**What you are asked to do**
Under no circumstances alter the records; copy each one exactly.

•••••

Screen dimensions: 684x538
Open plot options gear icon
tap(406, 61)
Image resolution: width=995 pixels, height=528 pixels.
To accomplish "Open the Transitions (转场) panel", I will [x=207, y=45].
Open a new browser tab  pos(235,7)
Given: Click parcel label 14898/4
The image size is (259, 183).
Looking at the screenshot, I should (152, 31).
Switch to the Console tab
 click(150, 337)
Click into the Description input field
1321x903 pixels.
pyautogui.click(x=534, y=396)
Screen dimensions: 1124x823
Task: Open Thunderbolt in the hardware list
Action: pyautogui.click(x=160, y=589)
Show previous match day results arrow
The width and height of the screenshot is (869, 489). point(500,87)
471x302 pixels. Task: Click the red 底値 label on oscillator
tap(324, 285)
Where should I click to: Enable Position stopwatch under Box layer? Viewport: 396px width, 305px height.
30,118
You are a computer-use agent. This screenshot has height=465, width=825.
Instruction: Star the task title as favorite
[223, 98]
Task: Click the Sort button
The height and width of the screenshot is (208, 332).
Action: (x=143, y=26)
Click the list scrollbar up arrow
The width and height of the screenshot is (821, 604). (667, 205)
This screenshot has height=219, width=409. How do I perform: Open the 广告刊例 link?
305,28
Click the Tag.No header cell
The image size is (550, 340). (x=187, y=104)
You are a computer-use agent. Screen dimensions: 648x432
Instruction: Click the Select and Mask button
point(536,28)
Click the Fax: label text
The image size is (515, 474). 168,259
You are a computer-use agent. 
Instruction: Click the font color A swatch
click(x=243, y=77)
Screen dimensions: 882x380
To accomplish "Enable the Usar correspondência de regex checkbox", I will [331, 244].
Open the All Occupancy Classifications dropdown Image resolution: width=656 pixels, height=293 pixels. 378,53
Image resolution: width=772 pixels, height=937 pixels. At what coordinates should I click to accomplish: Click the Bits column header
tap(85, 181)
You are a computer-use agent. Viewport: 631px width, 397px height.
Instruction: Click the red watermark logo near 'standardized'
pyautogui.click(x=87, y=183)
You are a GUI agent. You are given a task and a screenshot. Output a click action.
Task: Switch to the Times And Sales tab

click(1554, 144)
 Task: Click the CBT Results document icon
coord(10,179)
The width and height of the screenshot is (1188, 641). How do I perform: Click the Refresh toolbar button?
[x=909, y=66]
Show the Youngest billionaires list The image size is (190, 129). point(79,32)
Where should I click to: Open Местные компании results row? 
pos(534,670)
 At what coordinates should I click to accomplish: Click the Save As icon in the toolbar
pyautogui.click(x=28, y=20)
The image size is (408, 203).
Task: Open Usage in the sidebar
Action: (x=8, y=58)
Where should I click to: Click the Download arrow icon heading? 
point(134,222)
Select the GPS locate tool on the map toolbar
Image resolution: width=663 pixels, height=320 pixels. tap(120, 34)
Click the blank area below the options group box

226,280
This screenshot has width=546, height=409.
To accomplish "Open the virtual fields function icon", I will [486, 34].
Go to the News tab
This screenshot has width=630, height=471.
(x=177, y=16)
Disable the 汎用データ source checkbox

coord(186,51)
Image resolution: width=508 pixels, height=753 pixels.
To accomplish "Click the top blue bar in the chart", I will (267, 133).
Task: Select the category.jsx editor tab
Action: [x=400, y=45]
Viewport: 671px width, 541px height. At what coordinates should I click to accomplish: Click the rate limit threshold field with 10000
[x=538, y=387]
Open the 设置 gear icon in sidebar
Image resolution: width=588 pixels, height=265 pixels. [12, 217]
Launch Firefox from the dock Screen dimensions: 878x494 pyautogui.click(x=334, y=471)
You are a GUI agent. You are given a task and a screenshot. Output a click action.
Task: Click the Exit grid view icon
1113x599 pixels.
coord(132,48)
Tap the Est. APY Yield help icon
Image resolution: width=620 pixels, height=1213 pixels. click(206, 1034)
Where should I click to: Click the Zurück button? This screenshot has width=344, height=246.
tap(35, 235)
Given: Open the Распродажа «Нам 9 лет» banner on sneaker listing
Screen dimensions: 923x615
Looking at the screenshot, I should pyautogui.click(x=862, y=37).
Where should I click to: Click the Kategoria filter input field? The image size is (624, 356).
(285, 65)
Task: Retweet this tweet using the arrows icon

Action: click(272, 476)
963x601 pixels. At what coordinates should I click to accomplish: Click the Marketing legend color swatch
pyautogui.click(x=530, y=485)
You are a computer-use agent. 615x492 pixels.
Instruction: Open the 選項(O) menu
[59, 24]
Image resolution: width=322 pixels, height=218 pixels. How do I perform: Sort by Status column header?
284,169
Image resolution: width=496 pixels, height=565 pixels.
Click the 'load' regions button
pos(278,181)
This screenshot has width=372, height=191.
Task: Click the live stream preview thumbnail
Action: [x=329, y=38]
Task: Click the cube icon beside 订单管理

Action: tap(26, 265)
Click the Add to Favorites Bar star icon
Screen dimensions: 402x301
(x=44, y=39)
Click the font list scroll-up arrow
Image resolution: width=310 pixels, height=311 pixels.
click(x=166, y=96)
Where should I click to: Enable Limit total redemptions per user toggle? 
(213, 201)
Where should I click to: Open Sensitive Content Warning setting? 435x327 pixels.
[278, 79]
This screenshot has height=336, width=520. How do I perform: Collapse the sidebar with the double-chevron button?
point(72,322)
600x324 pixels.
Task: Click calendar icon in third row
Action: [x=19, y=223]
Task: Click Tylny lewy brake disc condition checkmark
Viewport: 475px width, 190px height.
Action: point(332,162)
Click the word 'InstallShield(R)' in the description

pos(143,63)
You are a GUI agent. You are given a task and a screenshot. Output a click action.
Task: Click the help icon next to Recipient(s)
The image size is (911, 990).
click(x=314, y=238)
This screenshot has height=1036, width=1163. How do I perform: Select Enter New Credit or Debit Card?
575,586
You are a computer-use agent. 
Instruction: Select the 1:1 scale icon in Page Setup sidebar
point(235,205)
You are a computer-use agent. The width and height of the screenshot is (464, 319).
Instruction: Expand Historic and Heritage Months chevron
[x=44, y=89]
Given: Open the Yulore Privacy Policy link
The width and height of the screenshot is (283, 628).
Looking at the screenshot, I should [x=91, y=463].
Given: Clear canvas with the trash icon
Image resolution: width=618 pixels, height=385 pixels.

•••••

**Answer space**
Screen dimensions: 684x538
Open plot options gear icon
tap(406, 61)
Image resolution: width=995 pixels, height=528 pixels.
To accomplish "Open the Transitions (转场) panel", I will [x=207, y=45].
Open a new browser tab  pos(235,7)
Given: Click parcel label 14898/4
The image size is (259, 183).
Looking at the screenshot, I should (152, 31).
Switch to the Console tab
 click(150, 337)
Click into the Description input field
1321x903 pixels.
pyautogui.click(x=534, y=396)
Screen dimensions: 1124x823
Task: Open Thunderbolt in the hardware list
Action: pyautogui.click(x=160, y=589)
Show previous match day results arrow
The width and height of the screenshot is (869, 489). point(500,87)
471x302 pixels. Task: Click the red 底値 label on oscillator
tap(324, 285)
Where should I click to: Enable Position stopwatch under Box layer? Viewport: 396px width, 305px height.
30,118
You are a computer-use agent. This screenshot has height=465, width=825.
Instruction: Star the task title as favorite
[223, 98]
Task: Click the Sort button
The height and width of the screenshot is (208, 332).
Action: (x=143, y=26)
Click the list scrollbar up arrow
The width and height of the screenshot is (821, 604). (667, 205)
This screenshot has height=219, width=409. How do I perform: Open the 广告刊例 link?
305,28
Click the Tag.No header cell
The image size is (550, 340). (x=187, y=104)
You are a computer-use agent. Screen dimensions: 648x432
Instruction: Click the Select and Mask button
point(536,28)
Click the Fax: label text
The image size is (515, 474). 168,259
You are a computer-use agent. 
Instruction: Click the font color A swatch
click(x=243, y=77)
Screen dimensions: 882x380
To accomplish "Enable the Usar correspondência de regex checkbox", I will [331, 244].
Open the All Occupancy Classifications dropdown Image resolution: width=656 pixels, height=293 pixels. 378,53
Image resolution: width=772 pixels, height=937 pixels. At what coordinates should I click to accomplish: Click the Bits column header
tap(85, 181)
You are a computer-use agent. Viewport: 631px width, 397px height.
Instruction: Click the red watermark logo near 'standardized'
pyautogui.click(x=87, y=183)
You are a GUI agent. You are given a task and a screenshot. Output a click action.
Task: Switch to the Times And Sales tab

click(1554, 144)
 Task: Click the CBT Results document icon
coord(10,179)
The width and height of the screenshot is (1188, 641). How do I perform: Click the Refresh toolbar button?
[x=909, y=66]
Show the Youngest billionaires list The image size is (190, 129). point(79,32)
Where should I click to: Open Местные компании results row? 
pos(534,670)
 At what coordinates should I click to accomplish: Click the Save As icon in the toolbar
pyautogui.click(x=28, y=20)
The image size is (408, 203).
Task: Open Usage in the sidebar
Action: (x=8, y=58)
Where should I click to: Click the Download arrow icon heading? 
point(134,222)
Select the GPS locate tool on the map toolbar
Image resolution: width=663 pixels, height=320 pixels. tap(120, 34)
Click the blank area below the options group box

226,280
This screenshot has width=546, height=409.
To accomplish "Open the virtual fields function icon", I will [486, 34].
Go to the News tab
This screenshot has width=630, height=471.
(x=177, y=16)
Disable the 汎用データ source checkbox

coord(186,51)
Image resolution: width=508 pixels, height=753 pixels.
To accomplish "Click the top blue bar in the chart", I will (267, 133).
Task: Select the category.jsx editor tab
Action: [x=400, y=45]
Viewport: 671px width, 541px height. At what coordinates should I click to accomplish: Click the rate limit threshold field with 10000
[x=538, y=387]
Open the 设置 gear icon in sidebar
Image resolution: width=588 pixels, height=265 pixels. [12, 217]
Launch Firefox from the dock Screen dimensions: 878x494 pyautogui.click(x=334, y=471)
You are a GUI agent. You are given a task and a screenshot. Output a click action.
Task: Click the Exit grid view icon
1113x599 pixels.
coord(132,48)
Tap the Est. APY Yield help icon
Image resolution: width=620 pixels, height=1213 pixels. click(206, 1034)
Where should I click to: Click the Zurück button? This screenshot has width=344, height=246.
tap(35, 235)
Given: Open the Распродажа «Нам 9 лет» banner on sneaker listing
Screen dimensions: 923x615
Looking at the screenshot, I should pyautogui.click(x=862, y=37).
Where should I click to: Click the Kategoria filter input field? The image size is (624, 356).
(285, 65)
Task: Retweet this tweet using the arrows icon

Action: click(272, 476)
963x601 pixels. At what coordinates should I click to accomplish: Click the Marketing legend color swatch
pyautogui.click(x=530, y=485)
You are a computer-use agent. 615x492 pixels.
Instruction: Open the 選項(O) menu
[59, 24]
Image resolution: width=322 pixels, height=218 pixels. How do I perform: Sort by Status column header?
284,169
Image resolution: width=496 pixels, height=565 pixels.
Click the 'load' regions button
pos(278,181)
This screenshot has width=372, height=191.
Task: Click the live stream preview thumbnail
Action: [x=329, y=38]
Task: Click the cube icon beside 订单管理

Action: tap(26, 265)
Click the Add to Favorites Bar star icon
Screen dimensions: 402x301
(x=44, y=39)
Click the font list scroll-up arrow
Image resolution: width=310 pixels, height=311 pixels.
click(x=166, y=96)
Where should I click to: Enable Limit total redemptions per user toggle? 
(213, 201)
Where should I click to: Open Sensitive Content Warning setting? 435x327 pixels.
[278, 79]
This screenshot has height=336, width=520. How do I perform: Collapse the sidebar with the double-chevron button?
point(72,322)
600x324 pixels.
Task: Click calendar icon in third row
Action: [x=19, y=223]
Task: Click Tylny lewy brake disc condition checkmark
Viewport: 475px width, 190px height.
Action: point(332,162)
Click the word 'InstallShield(R)' in the description

pos(143,63)
You are a GUI agent. You are given a task and a screenshot. Output a click action.
Task: Click the help icon next to Recipient(s)
The image size is (911, 990).
click(x=314, y=238)
This screenshot has height=1036, width=1163. How do I perform: Select Enter New Credit or Debit Card?
575,586
You are a computer-use agent. 
Instruction: Select the 1:1 scale icon in Page Setup sidebar
point(235,205)
You are a computer-use agent. The width and height of the screenshot is (464, 319).
Instruction: Expand Historic and Heritage Months chevron
[x=44, y=89]
Given: Open the Yulore Privacy Policy link
The width and height of the screenshot is (283, 628).
Looking at the screenshot, I should [x=91, y=463].
Given: Clear canvas with the trash icon
Image resolution: width=618 pixels, height=385 pixels.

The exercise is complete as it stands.